→ Consigne: Pouvez-vous recopier à l'identique, dans la tribune sur la confiance envers l'État républicain, le passage allant de « LEMONDE.FR | 29.03.11 » jusqu'à « la société française. » inclus ?

→ Extrait du texte:
Point de vue
Pour en finir avec "la France a peur"
LEMONDE.FR | 29.03.11 | 09h33 • Mis à jour le 29.03.11 | 10h25
La perception positive de nos concitoyens sur l'efficacité de l'Etat républicain à prendre en compte leurs problèmes et à les résoudre s'érode. Il s'ensuit une perte de confiance dans l'idée républicaine et pour beaucoup une tendance à privilégier des solutions apparemment plus drastiques notamment proposées par les partis extrêmes de gauche comme de droite. Il n'est pas dans notre esprit d'accuser quiconque de cet état de fait même si les comportements de certains ou les commentaires des autres y participent. Notre souci est de trouver des moyens tangibles de faire si nécessaire, ré-adhérer à l'idée de la pratique républicaine et donner des preuves de son efficacité à résoudre les problèmes auxquels est confrontée la société française.

→ Extrait source:
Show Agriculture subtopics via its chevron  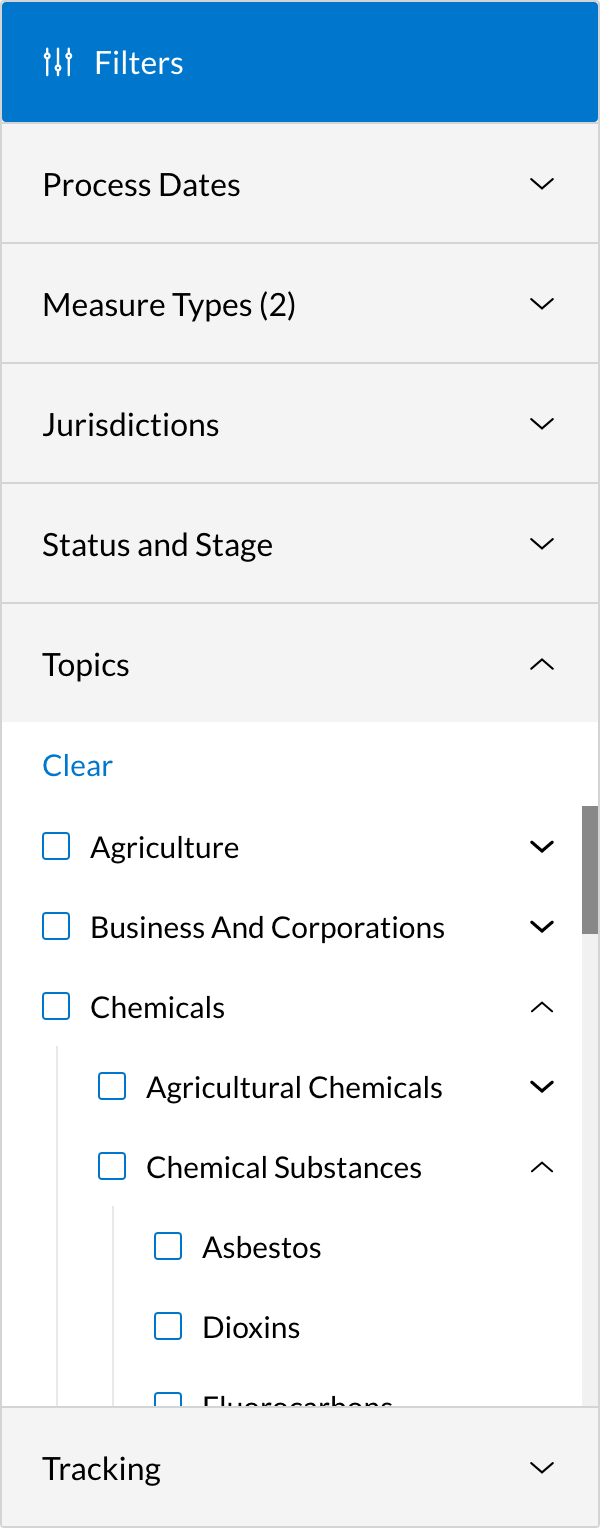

→ Réponse:
LEMONDE.FR | 29.03.11 | 09h33 • Mis à jour le 29.03.11 | 10h25
La perception positive de nos concitoyens sur l'efficacité de l'Etat républicain à prendre en compte leurs problèmes et à les résoudre s'érode. Il s'ensuit une perte de confiance dans l'idée républicaine et pour beaucoup une tendance à privilégier des solutions apparemment plus drastiques notamment proposées par les partis extrêmes de gauche comme de droite. Il n'est pas dans notre esprit d'accuser quiconque de cet état de fait même si les comportements de certains ou les commentaires des autres y participent. Notre souci est de trouver des moyens tangibles de faire si nécessaire, ré-adhérer à l'idée de la pratique républicaine et donner des preuves de son efficacité à résoudre les problèmes auxquels est confrontée la société française.